Measuring the Social Performance of Microfinance Institutions (MFIs)
As part of its InSight Series, ACCION International has published a report entitled, “Guidelines to Evaluate Social Performance,” which aims to develop a structured framework for assessing and reporting the social performance of MFIs. According to the report:
Social goals drive the strategies of many microfinance institutions, yet many of these institutions are judged primarily on their financial performance. Measuring and reporting on social performance is a key way for double bottom line institutions to define the social value they create, while holding themselves accountable for the goals articulated in their mission.

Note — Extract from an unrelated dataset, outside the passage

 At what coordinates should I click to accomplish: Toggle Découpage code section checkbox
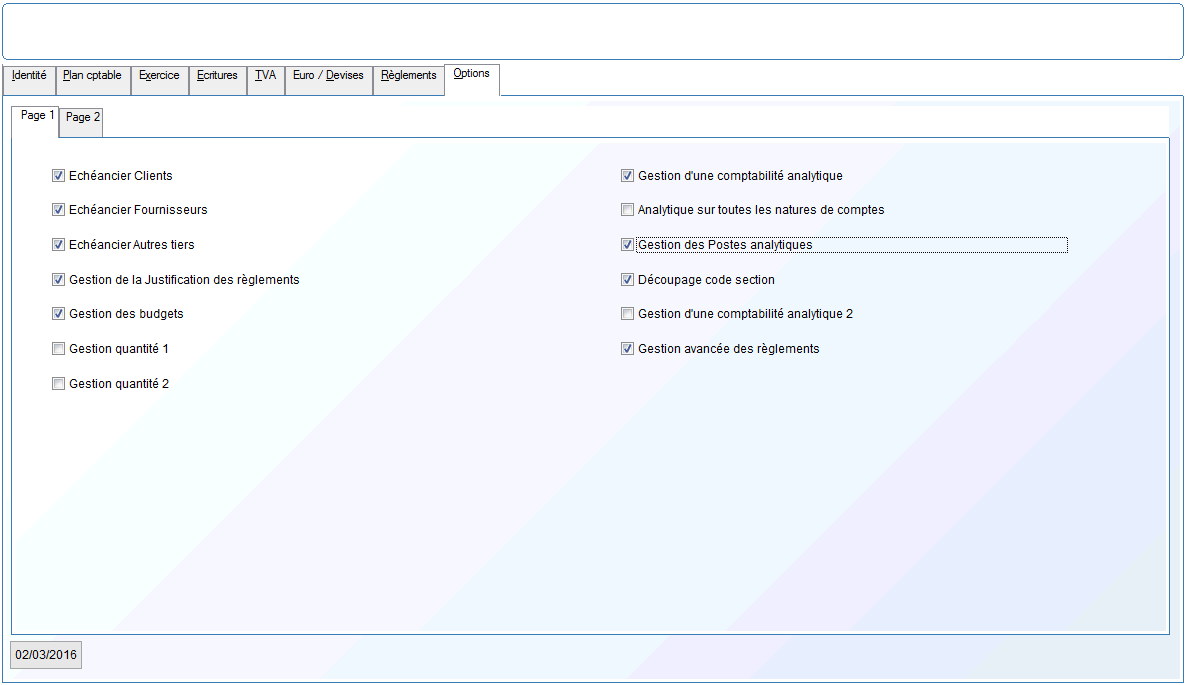(x=627, y=280)
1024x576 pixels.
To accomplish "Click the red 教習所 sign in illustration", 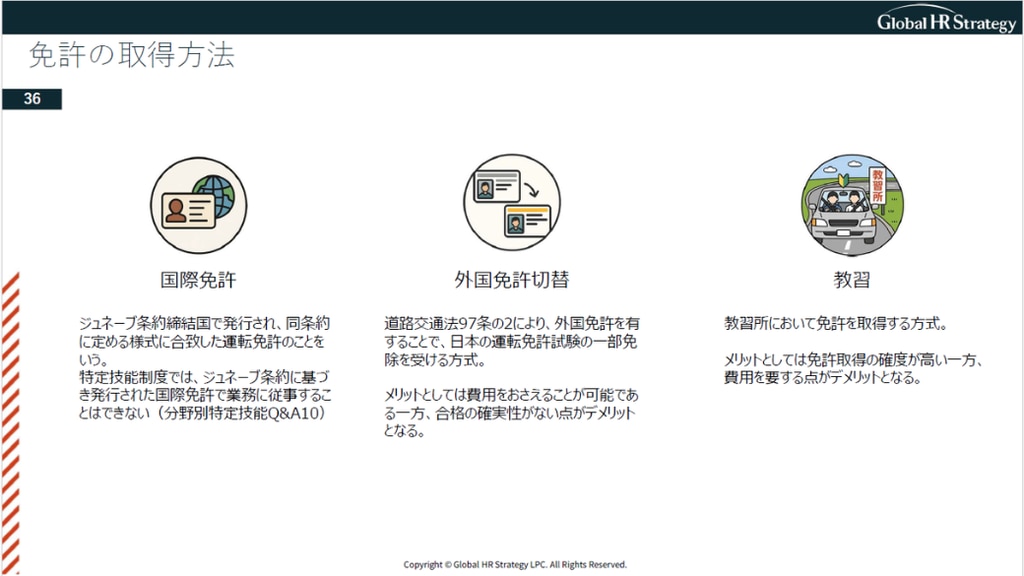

The paper reports that currently, there is are no universally adopted standards for “social reporting”, and the tools that do exist to measure “social performance” vary from organization to organization. In fact, it was not until recently, when “an industry-wide task force” took up the responsibility, that “social performance” was defined as “the effective translation of an institution’s social mission into practice in line with accepted social values.”
More after the jump.
In an attempt to address these issues, ACCION has developed a tool for measuring social performance called SOCIAL, which includes the following six dimensions: 1) social mission, 2) outreach, 3) client service, 4) information transparency and consumer protection, 5) association with the community, and 6) labour. The principles for each are outlined in detail below:
1) Social Mission: Evidence of understanding and commitment to institutional mission should be present at all levels of staff and in all aspects of the MFI’s work. Fulfillment of social mission should be evaluated regularly.
2) Outreach: Microfinance institutions should broaden access to financial services, particularly to poor and underserved populations.
3) Client Service: Microfinance institutions should offer quality services that fulfill the financial needs of clients.
4) Information Transparency and Consumer Protection: The ideals of transparency and consumer protection should govern the actions of MFIs.
5) Association with the Community: Microfinance institutions should maintain positive relations and strive to improve the communities in which they operate.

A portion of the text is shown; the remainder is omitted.